My Dad was a great believer in taking holidays in places away from home. He said it gave you a new perspective on life as well as the everyday things around your home. That's what happened to us this winter when we went to Australia.
We found the Australians to be a warm and friendly people with hearts as big as the country in which they live (bigger than the U.S.!). Our hosts, Gillian and Ron Peebles, who live in Rockingham, a suburb of Perth in Western Australia, were no exceptions and greeted us with open arms, touring, wining and dining us for seven glorious weeks.
The first week there was to be quite representative of the others: Gillian, a well known marine artist there, was able to get us aboard The Duyfken (Dutch for Little Dove) , a just-finished replica of a Dutch sailing ship that charted the Australian coastline in 1606. We sailed on her for five hours on one of her sea trials just before she embarked on a year-long circumnavigation of the Australian continent. Needless to say it was a on-of-a- kind experience on this marvellous little vessel, painstakingly built over a three year period by the marine artisans of Fremantle; not a nail in her construction.
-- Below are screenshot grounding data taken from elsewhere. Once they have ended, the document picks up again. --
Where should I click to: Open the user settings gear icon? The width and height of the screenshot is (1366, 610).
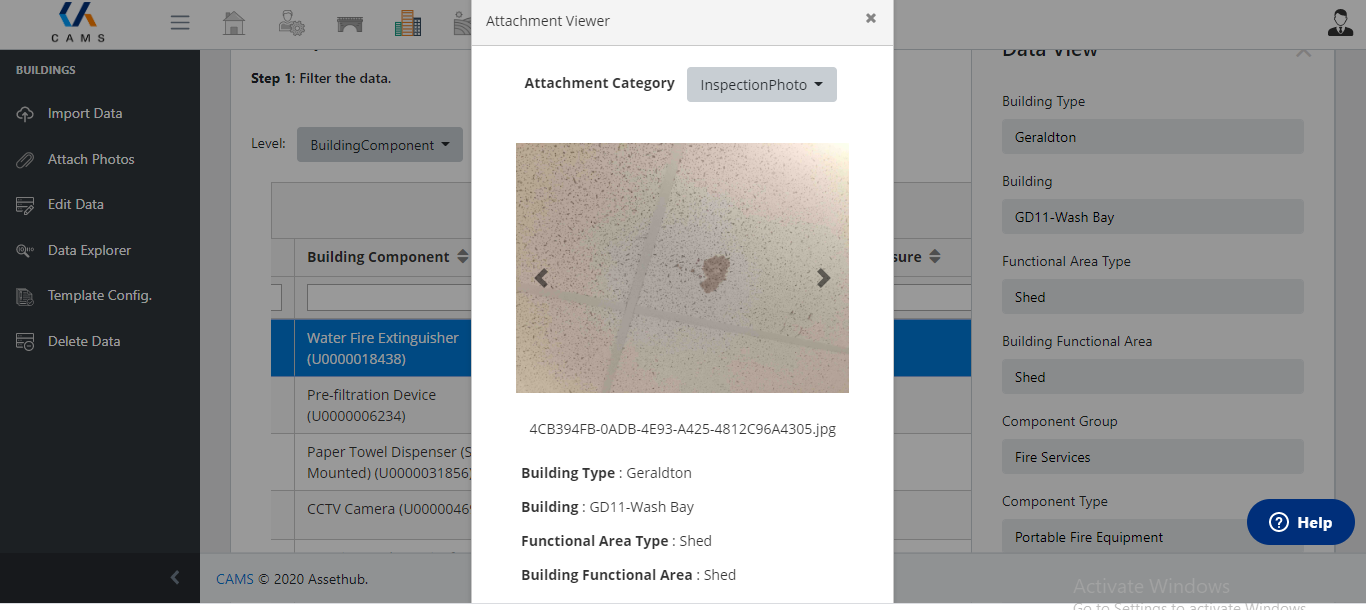[x=291, y=23]
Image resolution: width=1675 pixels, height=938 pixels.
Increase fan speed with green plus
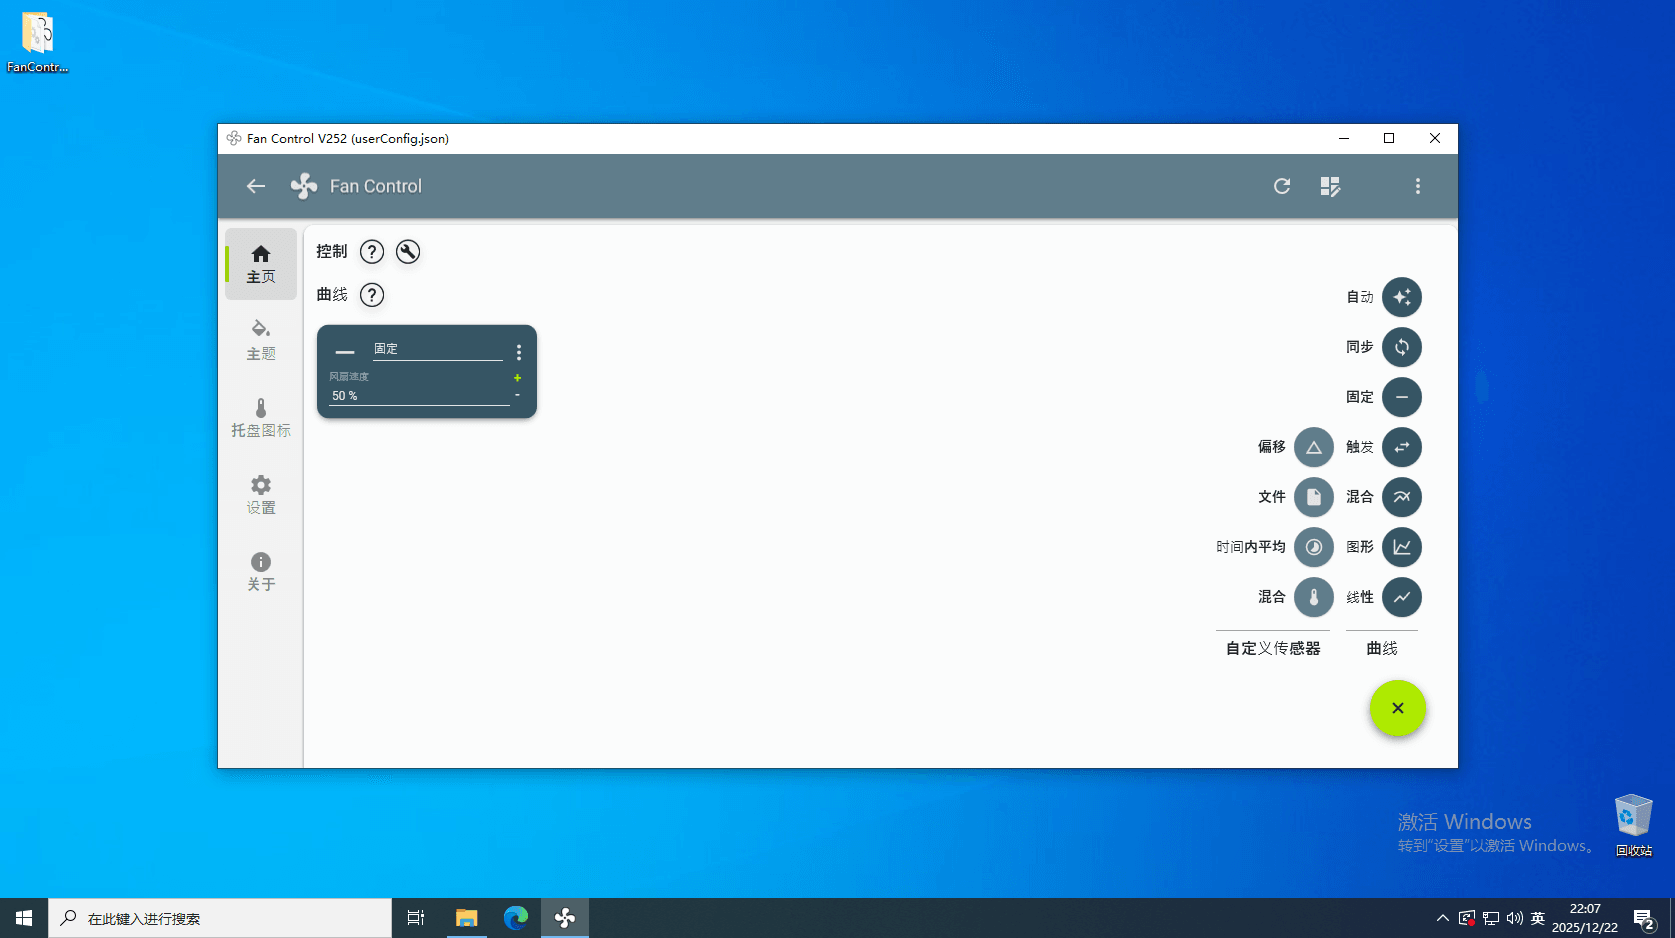517,378
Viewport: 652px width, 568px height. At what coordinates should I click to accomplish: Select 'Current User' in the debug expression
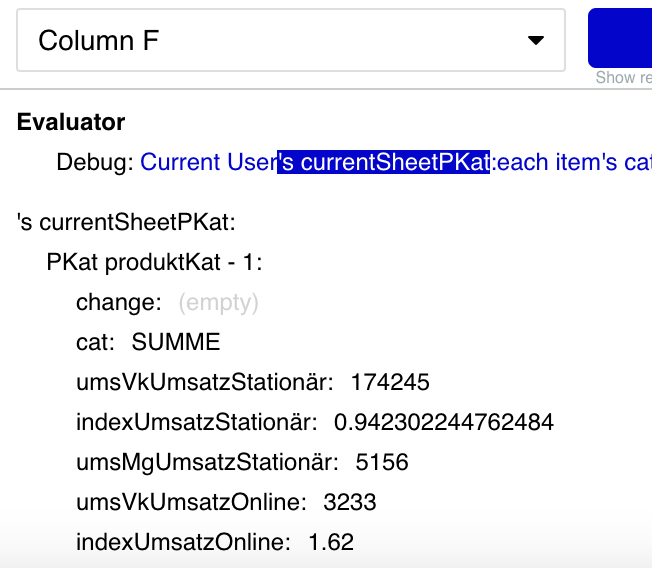point(208,162)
During our travels with the Peebles we visited Gillian's sister's property , a huge working farm in the outback, saw a professional team of sheep -shearers in action, toured a (would you believe?) facility that processes and ships a type of crayfish, called a Yabbie, to the far corners of the earth. Most of the farmers in West Australia raise them in their irrigation dams.
The Peebles and the Henschels gave themselves a name: "The Pee-Hen Adventurers". During the first few weeks we toured the entire South West corner of Australia, painting as we went. The painting shown here is called "Cape Leeuwen, the Meeting Place". The lighthouse, built of stone over a hundred years ago, sits at the confluence of the Southern and Indian Oceans where the waters display unbelievable colours. From deep indigo to brilliant green the currents intercept to form some of the biggest surf in the world. Near here, at Margaret River, the World Championship Surfing Competitions were to be held at the end of March.
As we travelled to Rottnest Island, off the coast at Perth, to Pinnacles National Park, to Kalbarri Gorge National Park and to Wave Rock National Park, the heat travelled with us. The Australians didn't think thirty to thirty-five degrees Celsius was hot. They had just come through a summer of forty to forty-five and , after all, this was autumn.
Everywhere we went we made new friends, for Aussies are not content just to say "G'day"; they must have you in for tea. Often permanent connections were made via exchanging E-mail addresses. When we finally parted with our hosts after seven weeks, we hugged and cried as if we had been old "mates" forever.
After a gruelling twenty- hour series of flights we came to some North Island rain. "It was sunny and warm while you were gone" was repeated to us over and over. Thanks a lot, folks!
My Dad was right, though; it's great to be back home. Our batteries are re-charged.